Jak donosi L.A. Times były trener Cleveland Cavaliers na pierwszym spotkaniu wypadł bardzo dobrze, co zaowocowało kolejnym zaproszeniem. Tym samym zgodnie ze spekulacjami zanosi się na następny krok, który może przybliżyć go do stanowiska Head Coacha Lakers.
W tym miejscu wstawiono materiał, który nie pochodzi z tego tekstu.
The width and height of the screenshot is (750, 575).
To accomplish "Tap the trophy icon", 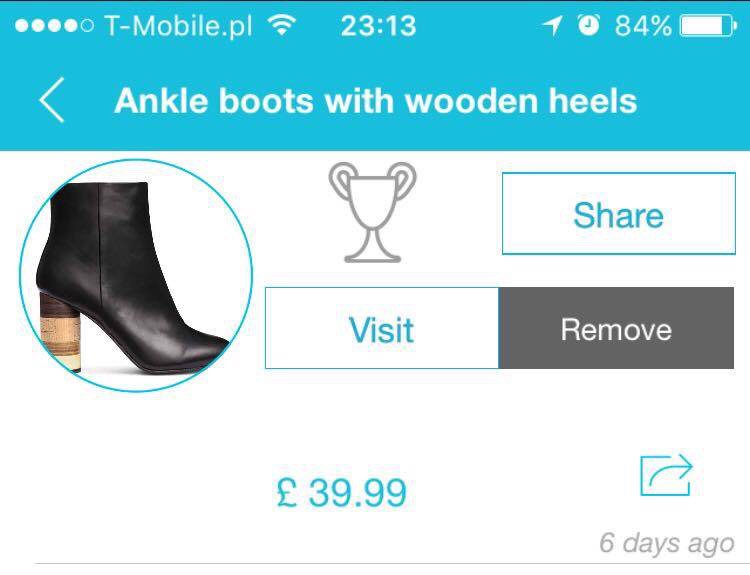I will pyautogui.click(x=372, y=212).
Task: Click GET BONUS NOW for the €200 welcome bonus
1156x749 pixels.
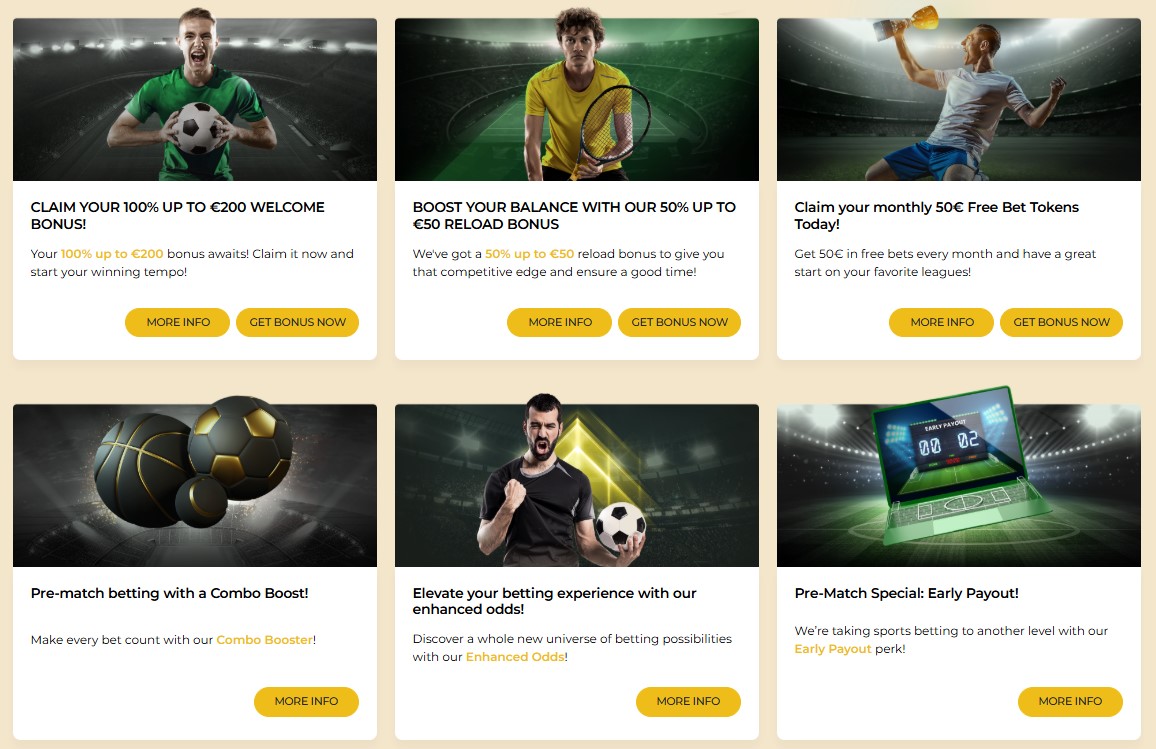Action: (x=297, y=322)
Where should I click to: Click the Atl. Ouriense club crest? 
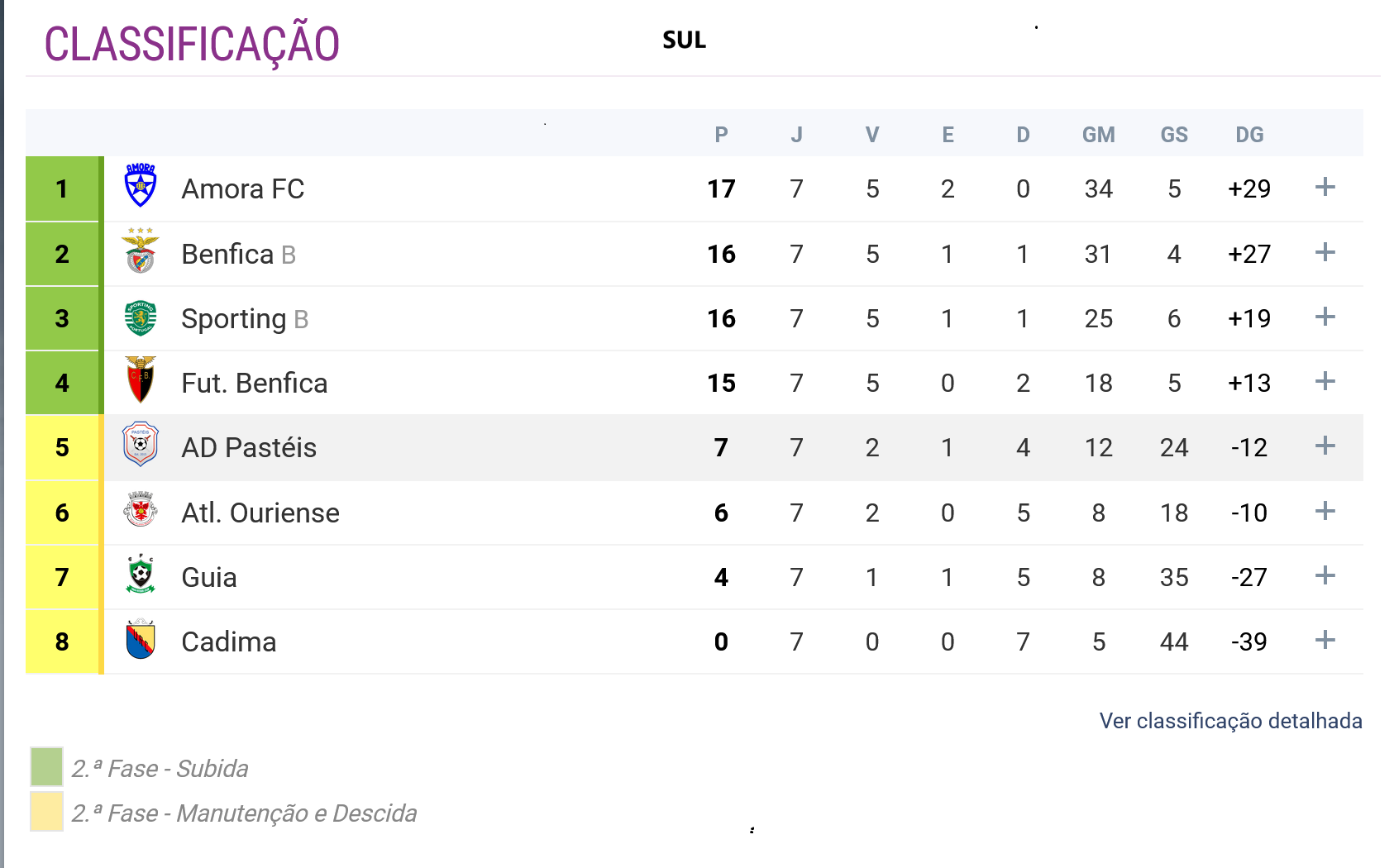point(141,510)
Tym razem Lue spotka się po raz kolejny z Robem Pelinką, a na spotkaniu będzie także Jeanie Buss, która po raz pierwszy będzie miała możliwość rozmowy z kandydatem do objęcia stanowiska trenera klubu, którego jest właścicielką. Można jedynie domniemywać, że tym razem były zawodnik zostanie zapytany o więcej szczegółów odnośnie wizji prowadzenia drużyny oraz kierunku rozwoju. Jak powszechnie wiadomo Lue ma bardzo dobre stosunki z LeBronem Jamesem – wielu zarzucało mu także uległość wobec gwiazdy. Mimo wszystko Cavs z Lue na ławce i LBJ’em w roli lidera zdobyli mistrzostwo, a następnie dwa razy zagrali w finałach. Biorąc pod uwagę ostatnie kilka sezonów Lakers można założyć, że władze klubu podobny scenariusz wzięłyby w tym momencie w ciemno.
Tyronn Lue nie jest jedynym kandydatem, który spotka się z przedstawicielami Lakers – we wtorek rozmowę odbędzie Juwan Howard, który pełnił do tej pory rolę asystenta trenera w sztabie Miami Heat. Nie da się jednak ukryć, że to Lue wyrasta obecnie na głównego kandydata do zajęcia stanowiska po Lucku Waltonie.